Like many children at an early age, I was fascinated by NASA, outer space and the speed of technology change. As an adult I continue to watch the industry and am blown away by the actions of one specific entrepreneur in the segment, Elon Musk and his company SpaceX. For those of us working within the service and customer support industry there is huge opportunity to grow through the experiences we see outside of our industry segment.
Here are a couple takeaways from an Elon Musk interview I listened to this week. I believe you’ll find these insights helpful as you manage your contact center.
In the interview, Elon spoke a message that can resonate with all industries. He asked his team to imagine a pallet of cash falling through the atmosphere which was going to burn up and smash into a million pieces upon impact. The example was to help motivate his company to find a better way to recover its rockets and save the company millions of dollars. When he set the goal the company had yet to even launch a rocket let alone land one. “Something no Government or Industry has accomplished”
Mr. Musk’s example is specific to the goals of SpaceX but it can be applied to contact centers and customer support organizations. For many companies the contact center is the landing pad to save the “pallet of cash”. The contact center is one of the best methods to catch the falling cash before it smashes into a million pieces. The contact center does not have to represent a cost to an organization if it can quantify the savings.
Vision and Goals
Setting goals for your customer service rep’s can be a daunting challenge for management.
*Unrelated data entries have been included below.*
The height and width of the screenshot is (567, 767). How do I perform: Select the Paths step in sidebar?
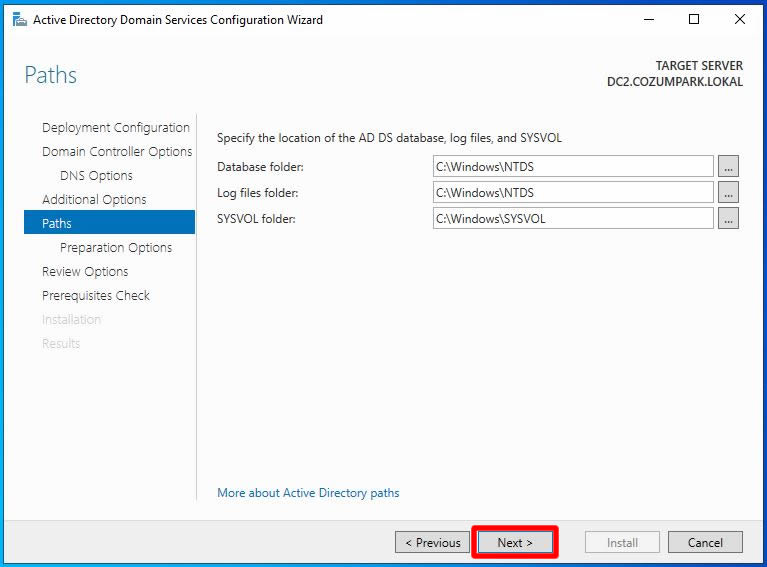coord(57,224)
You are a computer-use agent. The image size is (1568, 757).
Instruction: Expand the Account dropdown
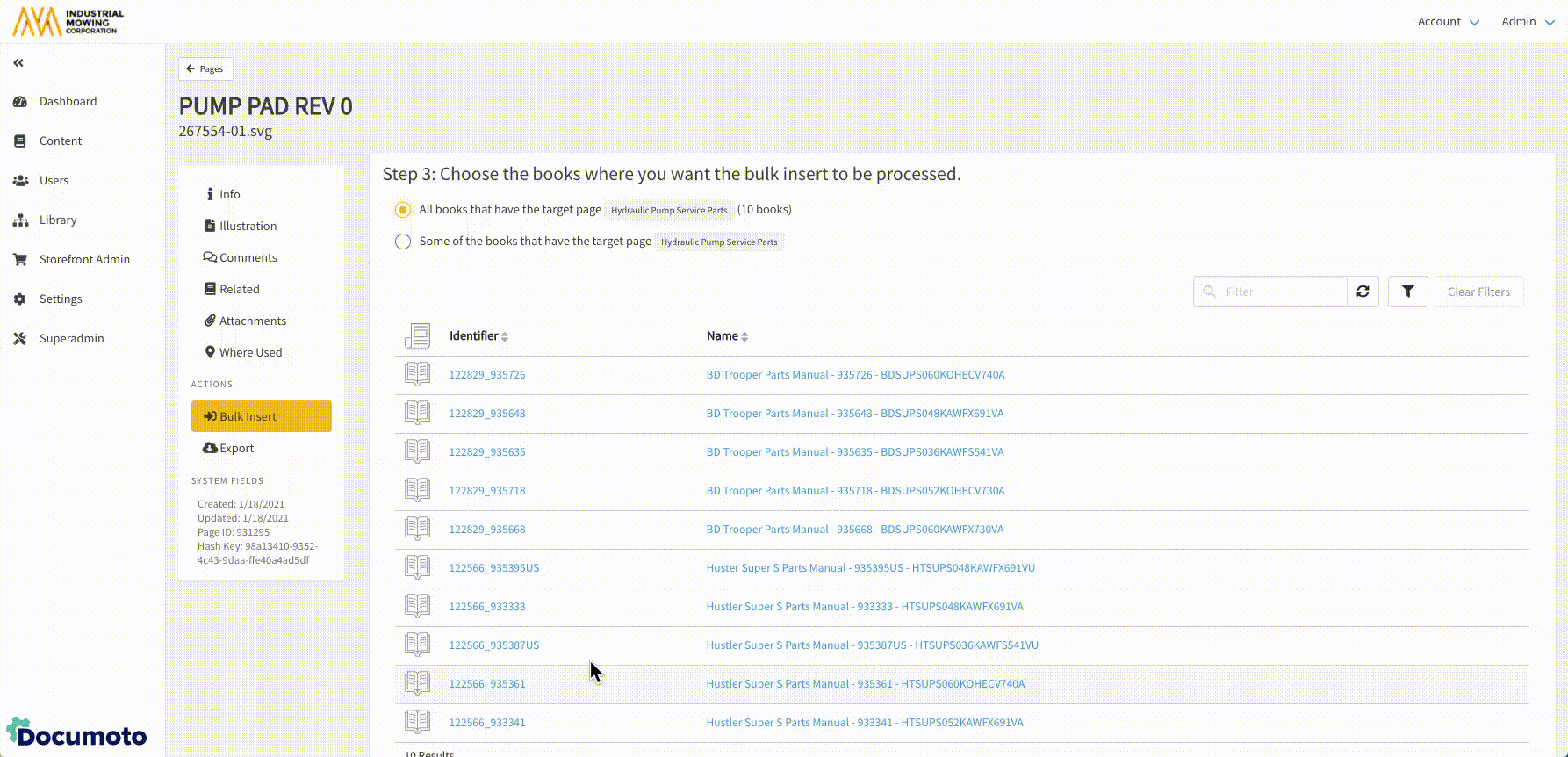[1448, 22]
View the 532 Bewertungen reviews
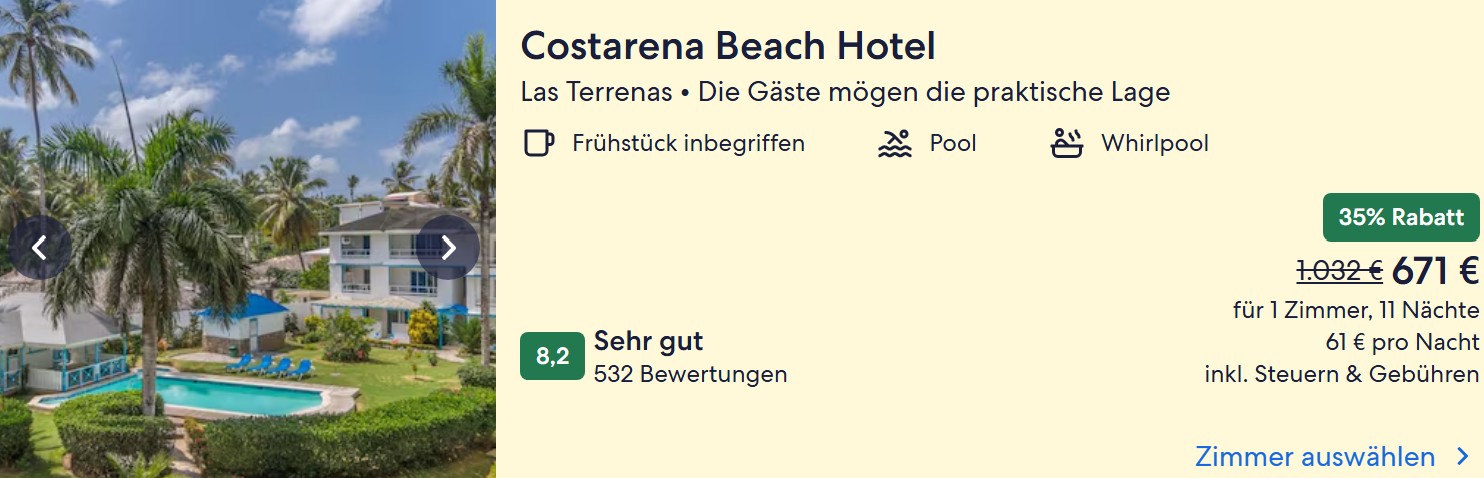Viewport: 1484px width, 478px height. [690, 375]
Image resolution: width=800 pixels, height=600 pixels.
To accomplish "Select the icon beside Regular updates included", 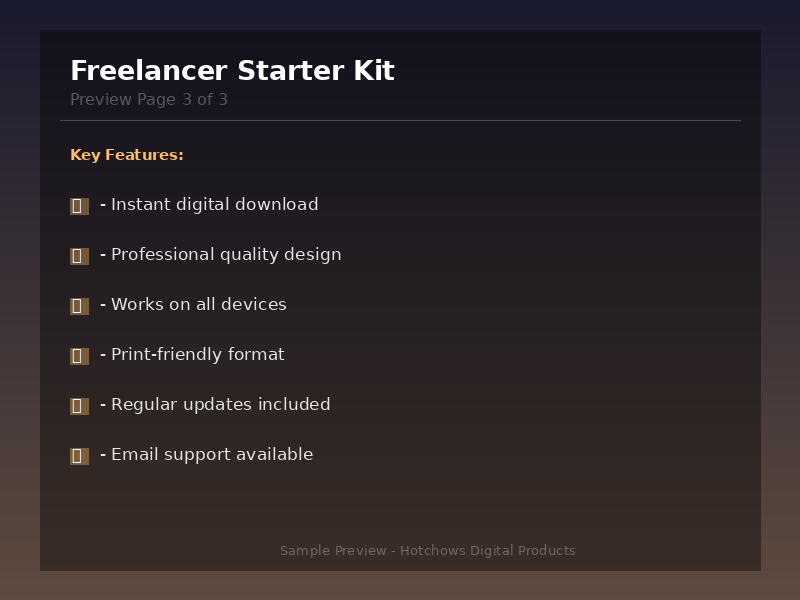I will tap(79, 406).
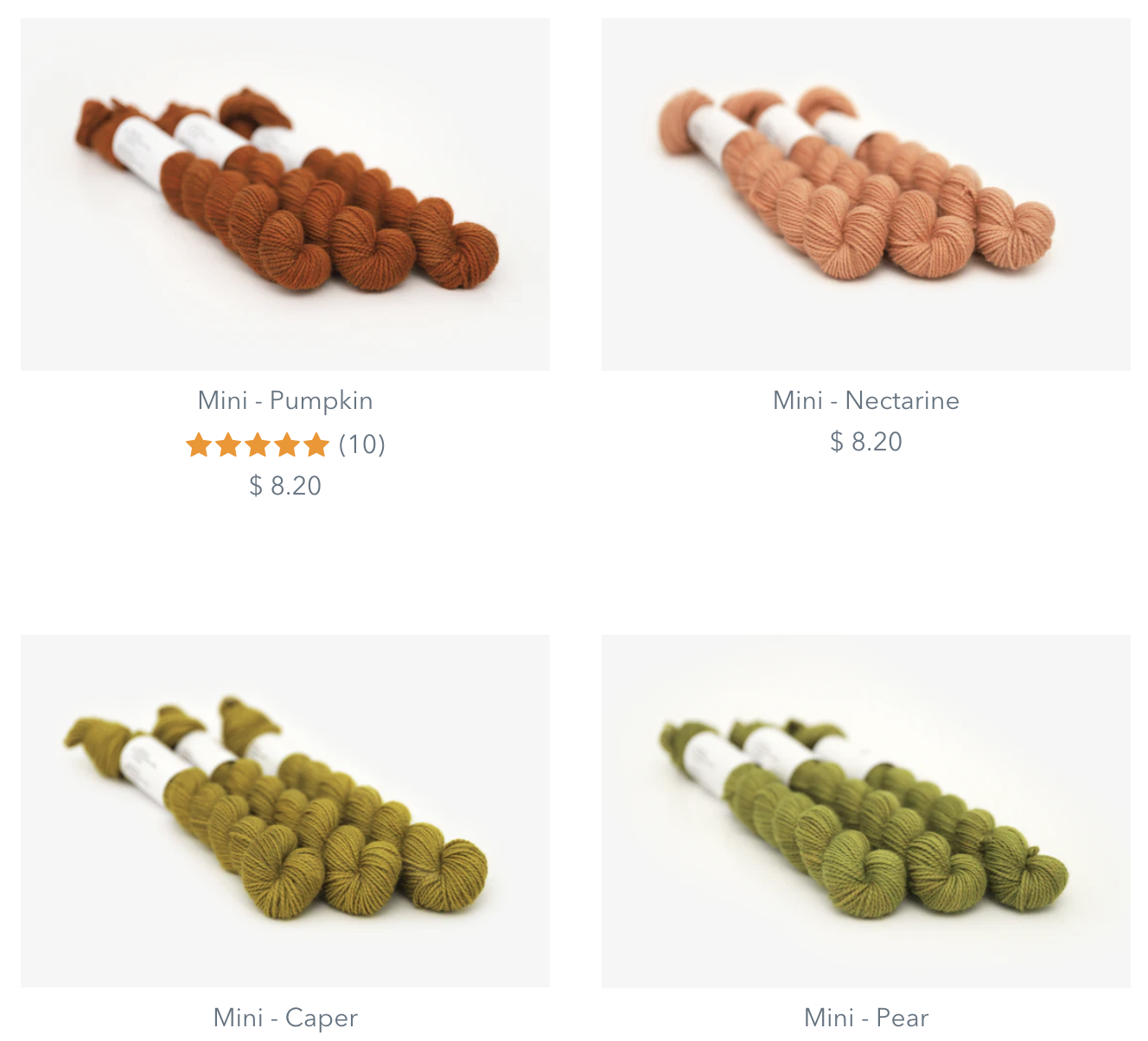The image size is (1148, 1041).
Task: Open the Mini - Pumpkin yarn image
Action: [285, 195]
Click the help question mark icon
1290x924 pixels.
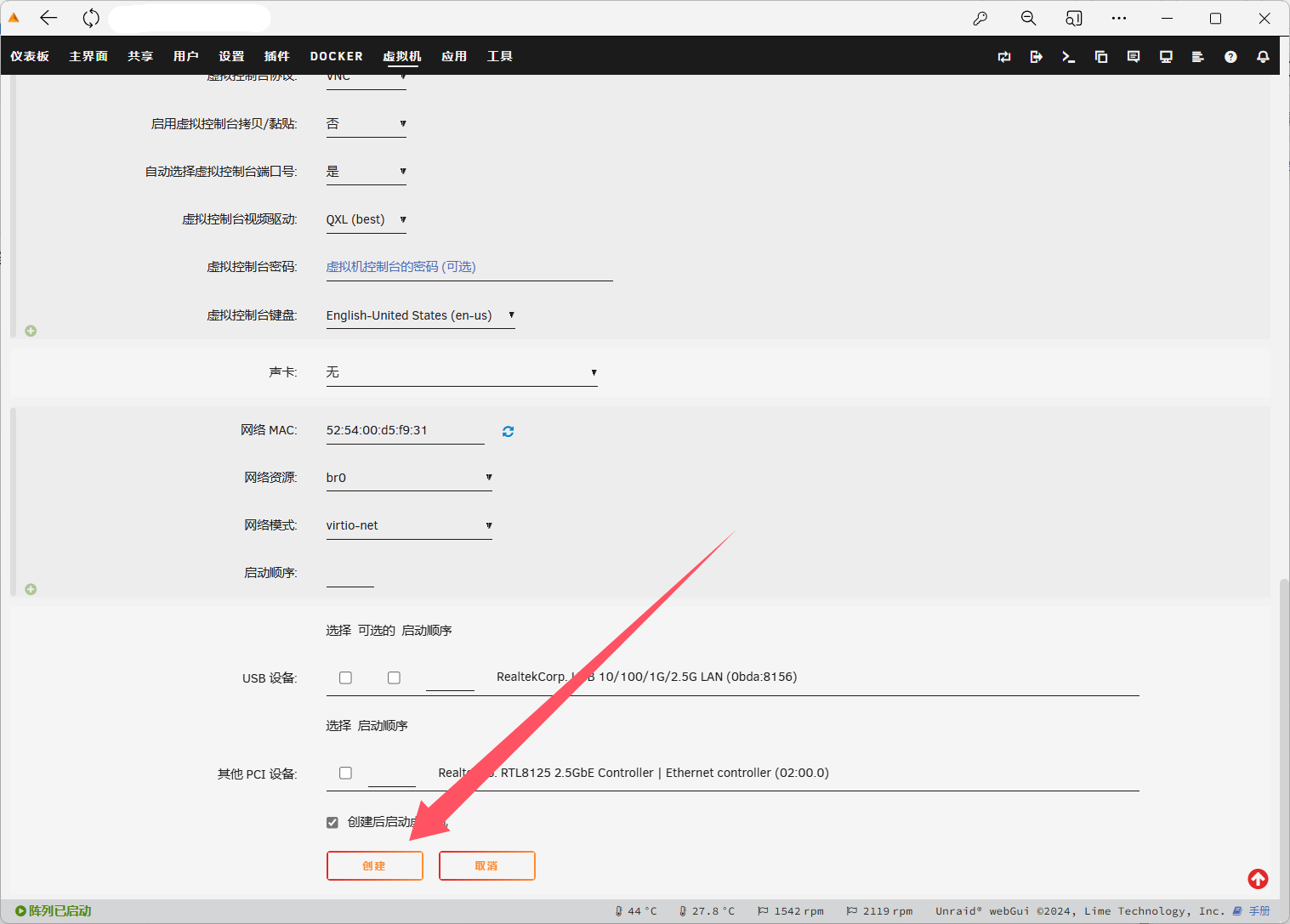[x=1230, y=57]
Are the goals too easy, too hard, or not aligned with a vision? The critical piece of information I take away from the above example is that vision is critical before goal setting. Having a strategic vision for your contact center and being able to communicate it effectively will provide a foundation so you can also land your “pallet of cash”.
My concluding thought is that you will not always land the first time. Learn from your customer interactions and improve upon them. You will experience failure and may lose some customers before perfecting a great customer experience.
How many customers have you landed today?